Rodney M Bliss

Book Review: Swann’s Way

Swann's way by Marcel Proust

This is just the first book in the 7 volumes that makes up “In Search of Lost Time”

Swann’s Way is by Marcel Proust. If you are like me, that didn’t mean much. To certain people it means a lot.

Swann’s Way is the first book in the “In Search of Lost Time” seven book series. Although, technically, I think they are all one book. Just published in separate volumes. And that makes sense because the most noticeable trait in Proust’s writing is that it’s long. His words are long. His sentences are long. His paragraphs are long. It makes perfect sense that his book is long.

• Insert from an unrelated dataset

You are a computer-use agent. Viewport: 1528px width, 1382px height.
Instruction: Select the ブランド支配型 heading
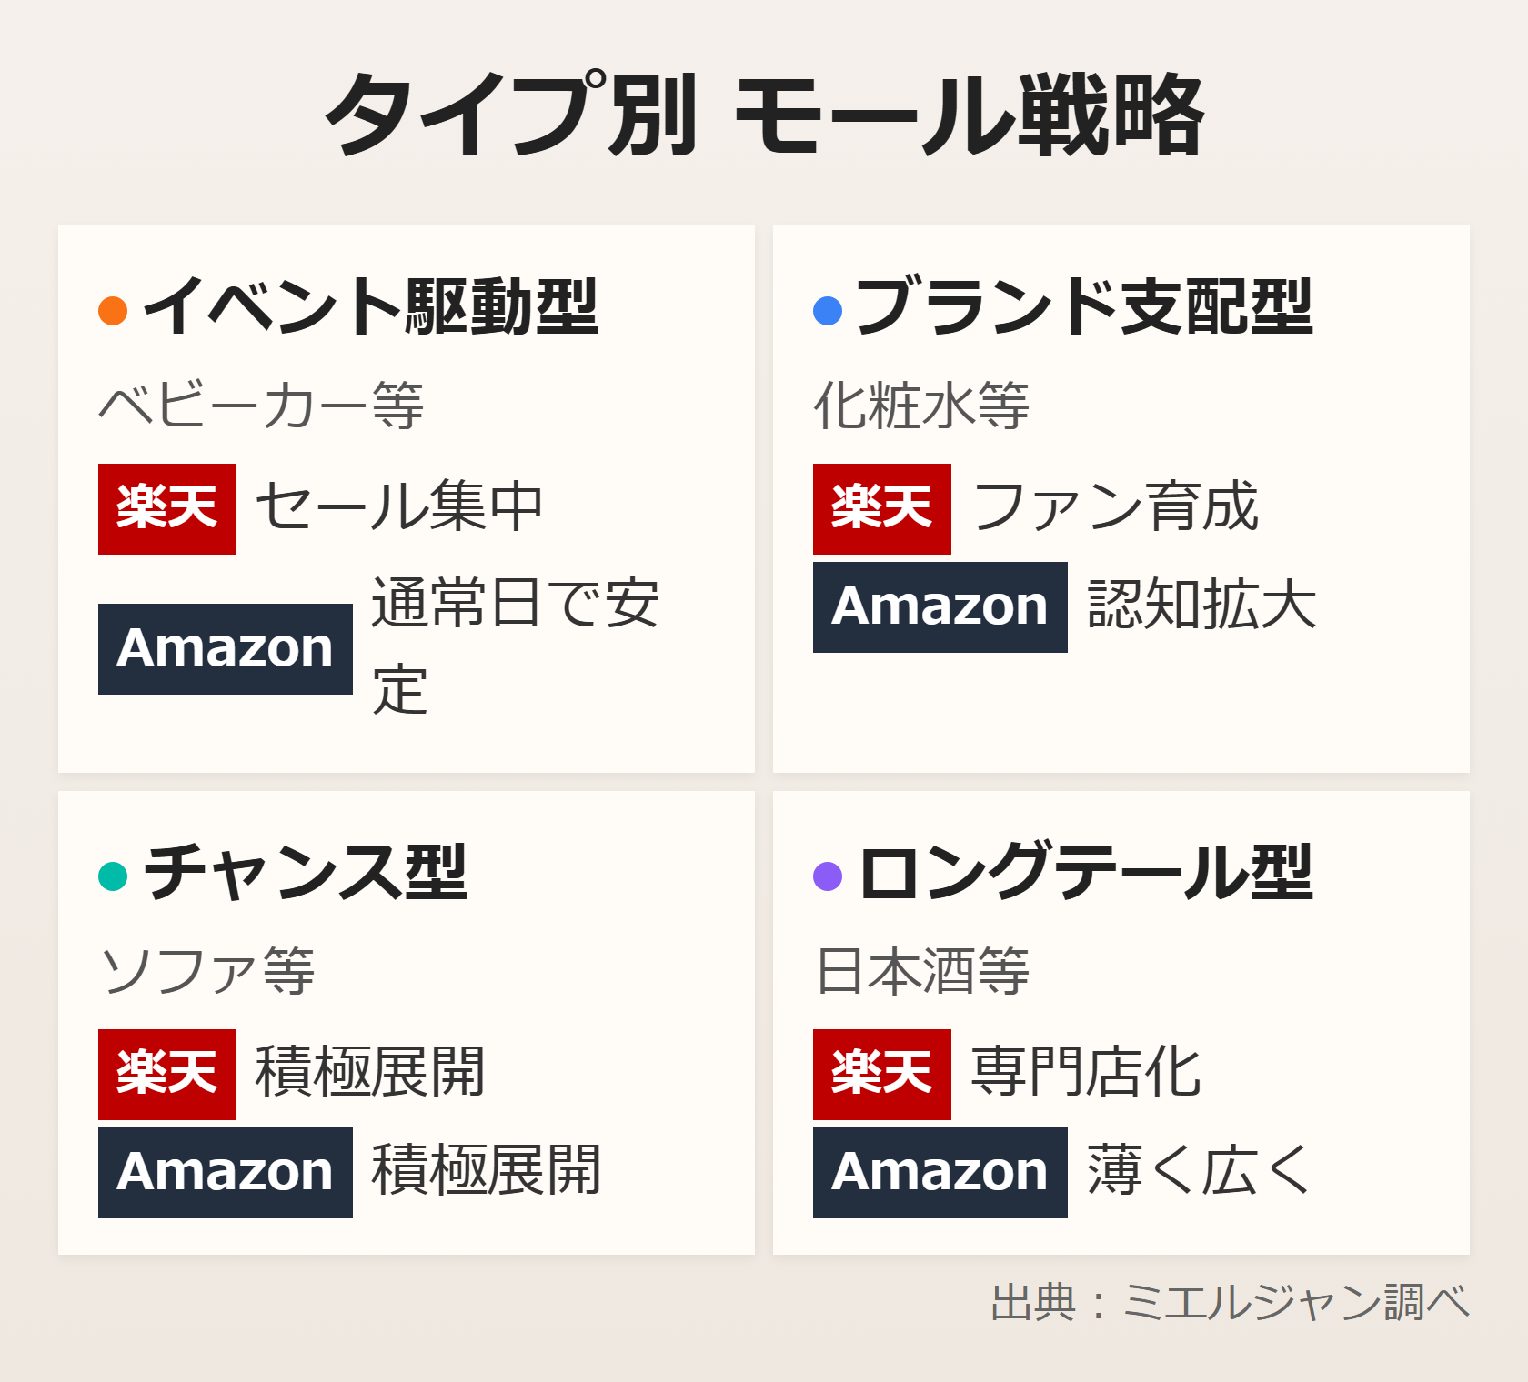coord(1084,307)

As a writer it’s important to me to know at what level I’m writing. This post is written at a 7th grade reading level and has 9.9 words per sentence. That’s pretty much what I aim for. Editors will tell you that 5th to 7th grade reading level is where you should be aiming for.

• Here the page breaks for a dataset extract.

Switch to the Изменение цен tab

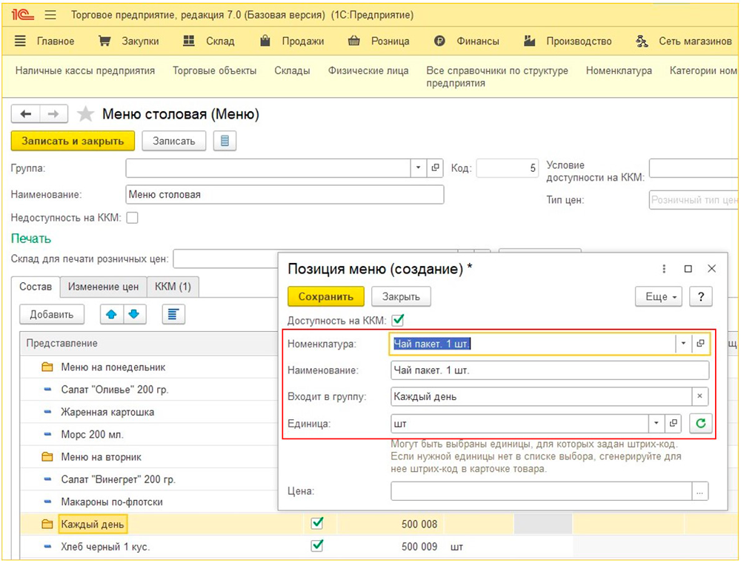click(x=103, y=287)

Proust’s editor must have missed that lesson because Proust is written an advanced collegiate reading level. In fact, the Flesch Kincaid Calculator puts it at College Graduate (Very difficult to read.)

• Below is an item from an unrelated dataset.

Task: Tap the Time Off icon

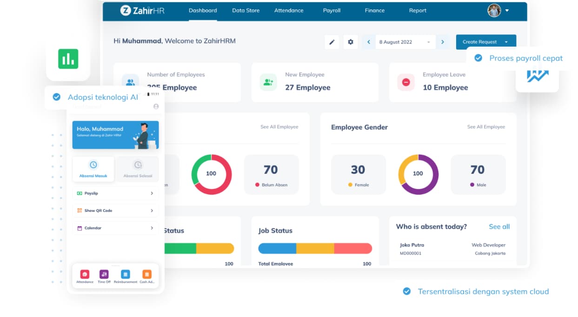Action: (x=104, y=275)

I read Swann’s Way because I’m working my way through the greatest novels ever written. “In Search of Lost Time” is considered by the web site I’m using to be the greatest novel ever written.

I would be lying if I told you I understood very much of Swann’s Way. I do know who Swann’s was. And his love interest is Odette. And I understand who the narrator is. I think I could also identify a few other of the characters if I met them.

And I got a lot of exposure to the rooms that these people were in.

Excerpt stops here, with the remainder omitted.